The UK General Election - 4th July 2024


Coming to Scotland is a bad idea, Boris.

Emma Divers

Associate Director - Head of Scotland

By travelling to Scotland tomorrow, Boris Johnson risks undermining his own public health advice, and handing the SNP another weapon against him in the fight for Scottish independence.

Stay at home. Protect the NHS. Save Lives.

This is the refrain repeated at the end of every coronavirus press conference delivered by Prime Minister Boris Johnson. You would therefore be forgiven for expressing some confusion at the news that he is due to visit Scotland tomorrow in what political commentators are claiming is an attempt to ‘save the union’.

If the newspapers are to be believed, Mr Johnson will visit key Scottish venues in the fight against coronavirus, using the UK’s success in procuring vaccinations as an example of the broad shoulders of the Union, from which Scotland benefits.  The idea is that by showing the Scottish people how they benefit from the Union, Johnson will be able to reverse the growing support for Scottish independence and improve his image amongst the Scottish people.

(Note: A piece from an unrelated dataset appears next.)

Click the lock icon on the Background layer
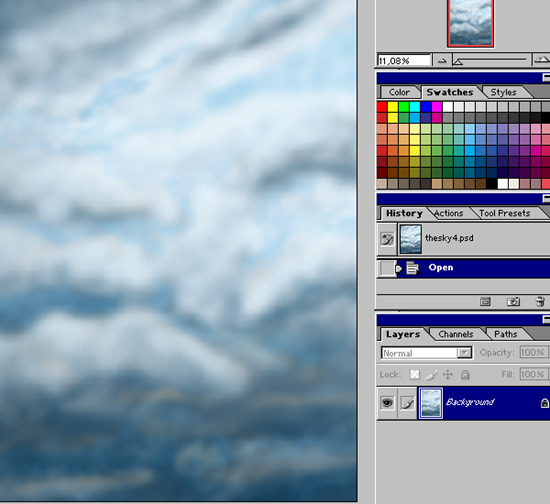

No mean feat for a Prime Minister with an approval rating of -40% in Scotland, and unfortunately for him, a strategy I fear is destined to fail.

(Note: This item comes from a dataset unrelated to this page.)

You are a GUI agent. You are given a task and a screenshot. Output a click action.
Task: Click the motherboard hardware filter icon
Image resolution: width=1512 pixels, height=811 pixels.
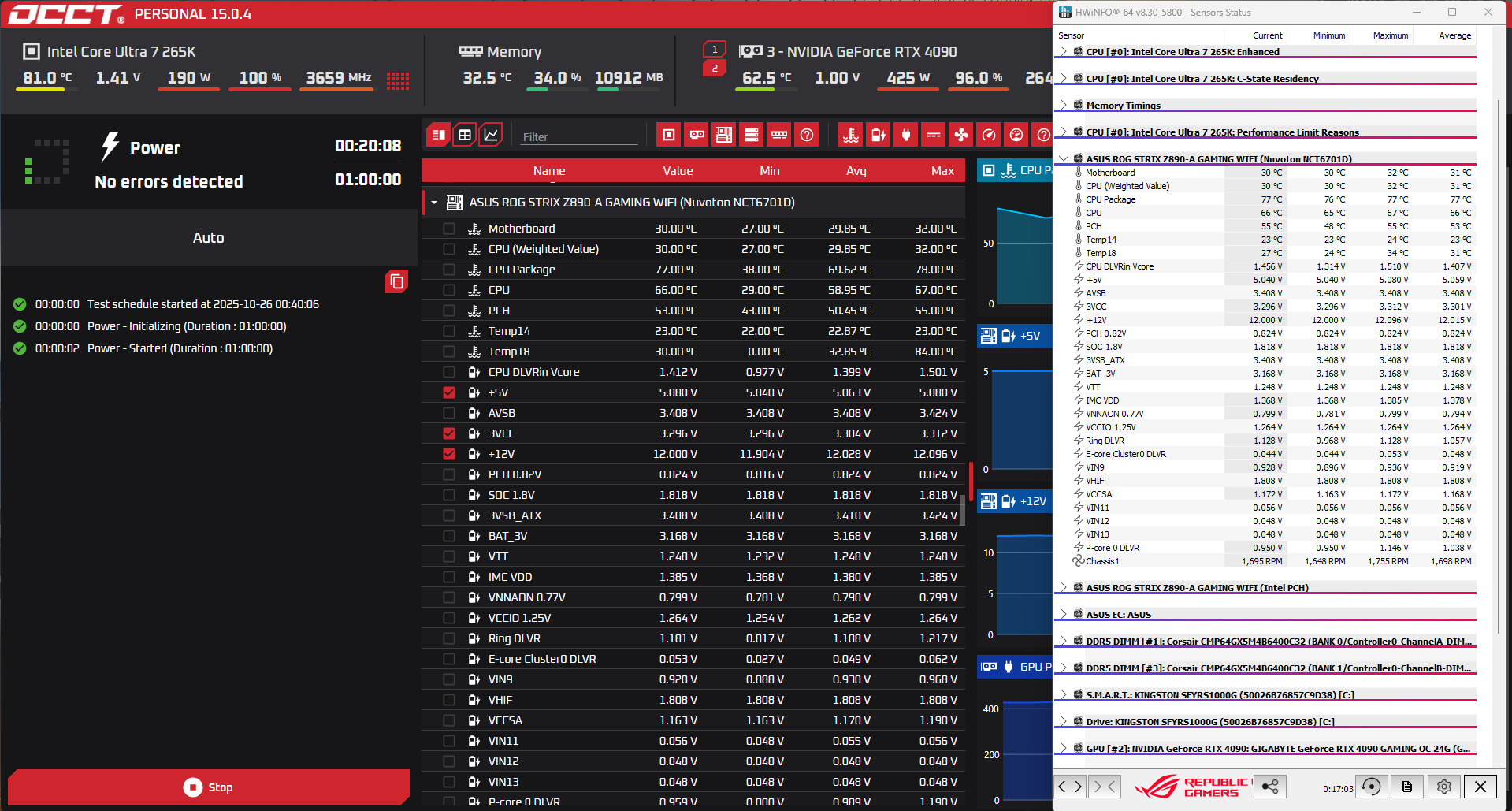click(723, 135)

Travel between Scotland and the rest of the UK, unless for essential purposes, has been banned for some time now. People across the UK are being told to stay at home, with Scots not even allowed to leave their own council area, and yet here is a Prime Minister travelling from London to Scotland when the general public are confined at home unless for essential exercise.

Is his journey essential? He is the Prime Minister of the whole UK and his advisors will no doubt ensure he is obeying the letter of the law. But as any comms pro will advise you, technicalities like that don’t really matter to the public who are increasingly tired of lockdown, but still trying their best to not only obey the regulations, but also the spirit of the regulations.

Optics matter, and the perception of this journey will be that it is one rule for the Prime Minister and another for the everyday people who haven’t seen their families, let alone an airport, for months.

There might have been a legitimate argument for a morale boost, or that seeing the Prime Minister of the UK stand on Scottish soil and advocate for vaccines could boost public confidence, but that only works when the person doing the talking carries the gravitas to boost that confidence. Unfortunately, with Ipsos Mori finding that 62% of Scots believe that Boris Johnson is handling the pandemic badly, the evidence shows that this is unlikely to be the case.

And it also gives those he is fighting against yet more ammunition in the fight for independence. We have already seen the First Minister of Scotland compare her own actions to those of Johnson’s, stating that while the country remains in lockdown, you won’t see her going to vaccination centres to give a press conference because it simply isn’t essential, and it undermines public health messaging.

In the absence of any legitimate reason to visit Scotland, aside from political point scoring which his opponents will pounce upon at any given opportunity, the trip risks being seen by the Scottish public as being at best tone deaf, and at worse, dangerous.

In light of this, would it not be better to let your new and talented leader of the Scottish Conservatives, Douglas Ross, do the talking for you? Afterall, he doesn’t run the risk of being seen to ‘break’ lockdown and genuinely understands the arguments made by both sides of the Scottish divide. Equally, there is nothing stopping Boris from making all the same arguments from London, over zoom, working from home like the majority of the country.

All that said, I think it’s best that you take your own advice Boris. Stay at home.